Believe me, Jonathan, that boy is not his father. He will not be dispatched so easily. Jonathan Herondale is a contender for our throne by sheer virtue of his surname, and a serious contender because he inherited every ounce of the Herondale nature along with the name. For that there are many who would raise a banner and unsheathe a sword. He may be a glorified messenger now, but your great-grandfather was a glorified soldier, one who got lucky in battle and killed a king. Then got even luckier and persuaded a Council to crown him.
'The Morgensterns have a crown by conquest and the common folk have little love for us. There will always be those who mutter that their crops grew better, or their hens laid more when the coronet rested on the brow of Ithuriel's other heirs."
Valentine drew in a deep breath and relaxed his shoulders as though the speech had been weighing on him. "You see, my son, now my greatest fear is that there are those who will become accustomed to seeing Herondale around the throne. So accustomed that they may begin to think of him being on the throne." He paused for affect as the last slice of daylight disappeared from the room. "You know what they do to deposed kings and their families." Valentine concluded with soft dread.
"That will never happen" Jonathan vowed in a low growl, dropping his hand to where his sword hung on his hip. "Besides, soon you can conclude this whole marriage business and pack him off to France again."
Valentine scratched at his beard on again, moving back to settle himself in his huge chair. His eyes grew clouded and thoughtful as though he hadn't heard his son's last words at all.
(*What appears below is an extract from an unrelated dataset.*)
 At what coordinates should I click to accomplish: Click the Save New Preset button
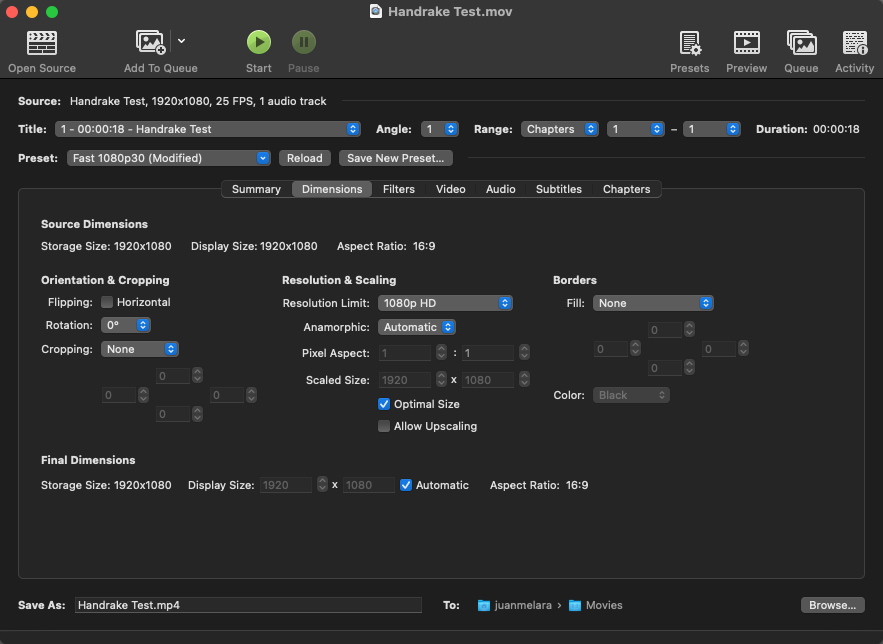point(396,158)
Jonathan tapped his fingers on the metal hilt impatiently, "If Herondale troubles you so much why not just get rid of him?"
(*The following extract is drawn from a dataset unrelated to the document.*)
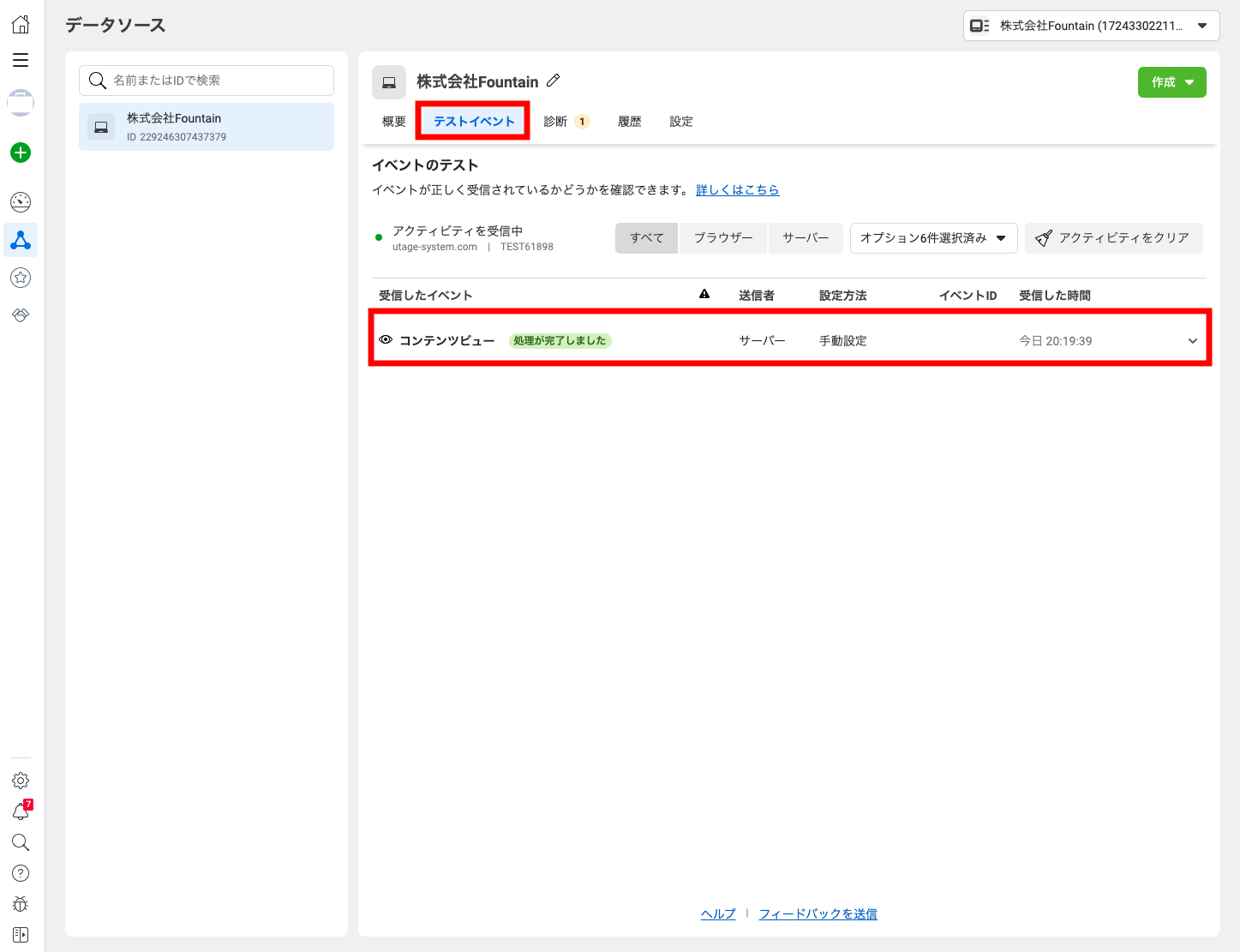The image size is (1240, 952).
Task: Open the help question mark icon
Action: tap(21, 873)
Valentine slammed his goblet to the desk with a bang that set the whole structure quivering. "Did you hear nothing of what I just said? Why must you always be full of ignorant wrath boy! Have I taught you nothing? You must learn to think before you strike!"
The prince flinched at his father's anger and then scrambled to make some kind of amends. "I hear you!"
"Then answer your own question. Why is Jonathan Herondale still breathing?"
"Because there are those who would draw swords for him simply because of who he is." Jonathan began, trying not to stumble on his words. "He could persuade them to do things they would never have done if it were a Morgenstern who had asked them. That could be a valuable weapon. He could be a valuable weapon."
Valentine simply nodded to himself, suitably pacified. He lowered his chin and propped it up in his hand, brow furrowing. "The boy has crawled away from the doors of death more than once. I once thought that if I could simply orchestrate a case of the boy being in the wrong place at the wrong time, God would favour our family. Instead, the Lord saw fit to deliver him. Jonathan Herondale is evidently a weapon God intends for us to have. But how to use that weapon…" Valentine mused in an undertone to himself. After a long moment his eyes rose to Jonathan's once again. "I am the King of Idris. Some of my subjects love me and some of them hate me, but they all obey me. You know why that is Jonathan?"
His son nodded, looked Valentine squarely in the face and recited the first lesson he had ever been taught, the one he knew as well as the Lord's prayer: "Because they fear you, Majesty. And fear is more effective than love when you want to encourage obedience."